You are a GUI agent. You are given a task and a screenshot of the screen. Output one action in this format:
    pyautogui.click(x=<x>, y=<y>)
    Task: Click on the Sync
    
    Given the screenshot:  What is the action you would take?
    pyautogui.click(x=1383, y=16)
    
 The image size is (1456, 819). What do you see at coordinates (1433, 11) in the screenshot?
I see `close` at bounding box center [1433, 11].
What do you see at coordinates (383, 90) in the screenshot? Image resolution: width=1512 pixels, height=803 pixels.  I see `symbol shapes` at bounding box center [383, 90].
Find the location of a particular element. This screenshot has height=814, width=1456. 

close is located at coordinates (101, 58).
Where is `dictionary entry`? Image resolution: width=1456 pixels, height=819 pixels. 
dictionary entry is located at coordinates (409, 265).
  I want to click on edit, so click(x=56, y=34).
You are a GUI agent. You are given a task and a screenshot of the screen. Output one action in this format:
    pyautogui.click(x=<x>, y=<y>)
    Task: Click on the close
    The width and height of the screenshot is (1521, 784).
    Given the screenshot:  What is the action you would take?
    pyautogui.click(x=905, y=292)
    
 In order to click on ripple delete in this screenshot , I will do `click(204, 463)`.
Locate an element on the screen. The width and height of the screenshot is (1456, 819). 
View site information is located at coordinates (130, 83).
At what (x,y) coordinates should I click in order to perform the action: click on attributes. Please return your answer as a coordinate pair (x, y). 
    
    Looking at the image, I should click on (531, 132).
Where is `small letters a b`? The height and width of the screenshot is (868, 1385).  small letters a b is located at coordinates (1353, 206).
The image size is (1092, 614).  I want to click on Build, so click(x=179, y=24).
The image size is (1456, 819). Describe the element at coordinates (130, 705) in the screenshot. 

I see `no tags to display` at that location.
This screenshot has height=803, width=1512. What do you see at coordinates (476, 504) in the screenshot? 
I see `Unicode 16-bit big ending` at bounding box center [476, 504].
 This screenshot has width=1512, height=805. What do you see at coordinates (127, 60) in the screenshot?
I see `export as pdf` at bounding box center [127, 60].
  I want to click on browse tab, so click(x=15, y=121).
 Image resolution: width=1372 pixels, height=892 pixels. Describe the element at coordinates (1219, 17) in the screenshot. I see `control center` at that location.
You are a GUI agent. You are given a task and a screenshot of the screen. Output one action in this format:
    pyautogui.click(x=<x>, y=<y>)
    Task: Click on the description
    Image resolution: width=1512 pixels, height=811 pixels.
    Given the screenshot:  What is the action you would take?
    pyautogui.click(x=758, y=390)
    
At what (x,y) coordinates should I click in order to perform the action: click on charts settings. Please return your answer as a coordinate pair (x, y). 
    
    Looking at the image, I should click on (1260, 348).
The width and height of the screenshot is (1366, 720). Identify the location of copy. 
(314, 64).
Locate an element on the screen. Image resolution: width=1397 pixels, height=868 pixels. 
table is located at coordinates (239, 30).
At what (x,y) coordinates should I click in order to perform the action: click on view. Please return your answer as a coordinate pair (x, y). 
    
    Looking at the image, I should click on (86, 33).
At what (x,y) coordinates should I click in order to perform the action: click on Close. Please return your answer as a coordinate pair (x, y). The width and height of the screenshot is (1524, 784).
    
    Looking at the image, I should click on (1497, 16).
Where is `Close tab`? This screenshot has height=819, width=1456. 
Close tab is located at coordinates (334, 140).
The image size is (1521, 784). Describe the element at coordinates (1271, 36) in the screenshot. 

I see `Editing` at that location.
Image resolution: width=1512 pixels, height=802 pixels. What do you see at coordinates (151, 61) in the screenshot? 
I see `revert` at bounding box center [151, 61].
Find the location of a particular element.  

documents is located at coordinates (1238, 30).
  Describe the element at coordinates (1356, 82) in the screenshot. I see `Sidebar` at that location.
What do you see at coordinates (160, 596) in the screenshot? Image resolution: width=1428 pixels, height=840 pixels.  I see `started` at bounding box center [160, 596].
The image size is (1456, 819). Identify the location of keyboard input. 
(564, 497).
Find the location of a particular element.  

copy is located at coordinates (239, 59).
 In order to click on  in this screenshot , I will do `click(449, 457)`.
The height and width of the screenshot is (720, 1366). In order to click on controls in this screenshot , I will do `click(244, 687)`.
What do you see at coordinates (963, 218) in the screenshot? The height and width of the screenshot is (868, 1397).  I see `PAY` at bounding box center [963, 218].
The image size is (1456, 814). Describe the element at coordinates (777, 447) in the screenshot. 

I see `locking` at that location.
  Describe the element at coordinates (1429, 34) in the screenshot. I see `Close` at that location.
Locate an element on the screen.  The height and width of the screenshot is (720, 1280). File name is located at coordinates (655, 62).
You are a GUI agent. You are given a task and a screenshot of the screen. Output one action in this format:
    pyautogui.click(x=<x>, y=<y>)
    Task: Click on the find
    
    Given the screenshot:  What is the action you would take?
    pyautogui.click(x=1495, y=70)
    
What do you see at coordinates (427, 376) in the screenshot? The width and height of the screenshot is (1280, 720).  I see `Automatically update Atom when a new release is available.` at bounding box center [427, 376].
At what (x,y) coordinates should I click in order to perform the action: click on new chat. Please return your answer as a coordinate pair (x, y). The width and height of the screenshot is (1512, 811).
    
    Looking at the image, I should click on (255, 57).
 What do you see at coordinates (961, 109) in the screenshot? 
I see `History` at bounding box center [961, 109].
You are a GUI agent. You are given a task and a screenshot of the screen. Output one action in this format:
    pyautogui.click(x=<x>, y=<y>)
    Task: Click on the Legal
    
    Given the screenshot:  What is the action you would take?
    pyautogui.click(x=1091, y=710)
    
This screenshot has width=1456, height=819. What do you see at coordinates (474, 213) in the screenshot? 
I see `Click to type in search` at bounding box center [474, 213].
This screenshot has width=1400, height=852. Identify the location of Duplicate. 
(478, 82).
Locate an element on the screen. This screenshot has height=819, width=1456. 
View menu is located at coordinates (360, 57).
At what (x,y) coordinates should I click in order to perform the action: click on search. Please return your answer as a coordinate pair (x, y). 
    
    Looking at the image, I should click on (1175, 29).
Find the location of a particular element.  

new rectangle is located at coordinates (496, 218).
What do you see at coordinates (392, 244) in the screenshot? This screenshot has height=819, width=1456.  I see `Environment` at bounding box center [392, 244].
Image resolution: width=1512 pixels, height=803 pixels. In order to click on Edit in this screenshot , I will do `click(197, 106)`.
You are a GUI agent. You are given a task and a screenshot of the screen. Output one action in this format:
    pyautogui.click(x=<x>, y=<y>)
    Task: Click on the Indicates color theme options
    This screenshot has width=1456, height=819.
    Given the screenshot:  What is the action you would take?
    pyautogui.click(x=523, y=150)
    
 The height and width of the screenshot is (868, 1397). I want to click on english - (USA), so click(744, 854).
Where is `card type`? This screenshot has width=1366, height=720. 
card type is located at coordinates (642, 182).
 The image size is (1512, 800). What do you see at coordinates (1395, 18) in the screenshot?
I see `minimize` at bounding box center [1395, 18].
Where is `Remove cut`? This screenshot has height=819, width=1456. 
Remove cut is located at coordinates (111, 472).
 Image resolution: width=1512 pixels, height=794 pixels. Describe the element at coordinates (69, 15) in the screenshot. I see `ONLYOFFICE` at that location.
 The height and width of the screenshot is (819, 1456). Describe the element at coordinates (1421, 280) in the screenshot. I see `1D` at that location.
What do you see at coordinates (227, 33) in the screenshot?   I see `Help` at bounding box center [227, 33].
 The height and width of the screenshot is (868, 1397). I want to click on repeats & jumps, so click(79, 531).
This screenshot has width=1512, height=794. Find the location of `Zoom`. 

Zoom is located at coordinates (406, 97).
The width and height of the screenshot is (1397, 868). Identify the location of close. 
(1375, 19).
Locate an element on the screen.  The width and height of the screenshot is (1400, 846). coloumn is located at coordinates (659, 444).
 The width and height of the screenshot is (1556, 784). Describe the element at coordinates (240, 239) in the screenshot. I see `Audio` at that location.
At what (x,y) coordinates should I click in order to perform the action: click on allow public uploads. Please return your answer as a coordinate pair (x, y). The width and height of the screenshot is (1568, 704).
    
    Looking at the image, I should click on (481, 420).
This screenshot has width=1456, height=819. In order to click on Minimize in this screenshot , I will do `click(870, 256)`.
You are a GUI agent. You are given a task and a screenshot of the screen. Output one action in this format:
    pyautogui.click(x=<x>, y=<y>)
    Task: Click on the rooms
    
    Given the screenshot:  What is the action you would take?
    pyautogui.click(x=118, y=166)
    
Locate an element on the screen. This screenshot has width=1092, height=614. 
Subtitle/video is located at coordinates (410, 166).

◇ ◇ ◇

Short problem –
Format every line of the records above, from the one containing "The image size is (1092, 614)." down to the one containing "Looking at the image, I should click on (86, 33).", both included, as a numbered list. Omit any blank lines.

Answer in full –
1. The image size is (1092, 614).  I want to click on Build, so click(x=179, y=24).
2. The image size is (1456, 819). Describe the element at coordinates (130, 705) in the screenshot. 
3. I see `no tags to display` at that location.
4. This screenshot has height=803, width=1512. What do you see at coordinates (476, 504) in the screenshot? 
5. I see `Unicode 16-bit big ending` at bounding box center [476, 504].
6.  This screenshot has width=1512, height=805. What do you see at coordinates (127, 60) in the screenshot?
7. I see `export as pdf` at bounding box center [127, 60].
8.   I want to click on browse tab, so click(x=15, y=121).
9.  Image resolution: width=1372 pixels, height=892 pixels. Describe the element at coordinates (1219, 17) in the screenshot. I see `control center` at that location.
10. You are a GUI agent. You are given a task and a screenshot of the screen. Output one action in this format:
11.     pyautogui.click(x=<x>, y=<y>)
12.     Task: Click on the description
13.     Image resolution: width=1512 pixels, height=811 pixels.
14.     Given the screenshot:  What is the action you would take?
15.     pyautogui.click(x=758, y=390)
16. At what (x,y) coordinates should I click in order to perform the action: click on charts settings. Please return your answer as a coordinate pair (x, y). 
17.     Looking at the image, I should click on (1260, 348).
18. The width and height of the screenshot is (1366, 720). Identify the location of copy. 
19. (314, 64).
20. Locate an element on the screen. Image resolution: width=1397 pixels, height=868 pixels. 
21. table is located at coordinates (239, 30).
22. At what (x,y) coordinates should I click in order to perform the action: click on view. Please return your answer as a coordinate pair (x, y). 
23.     Looking at the image, I should click on (86, 33).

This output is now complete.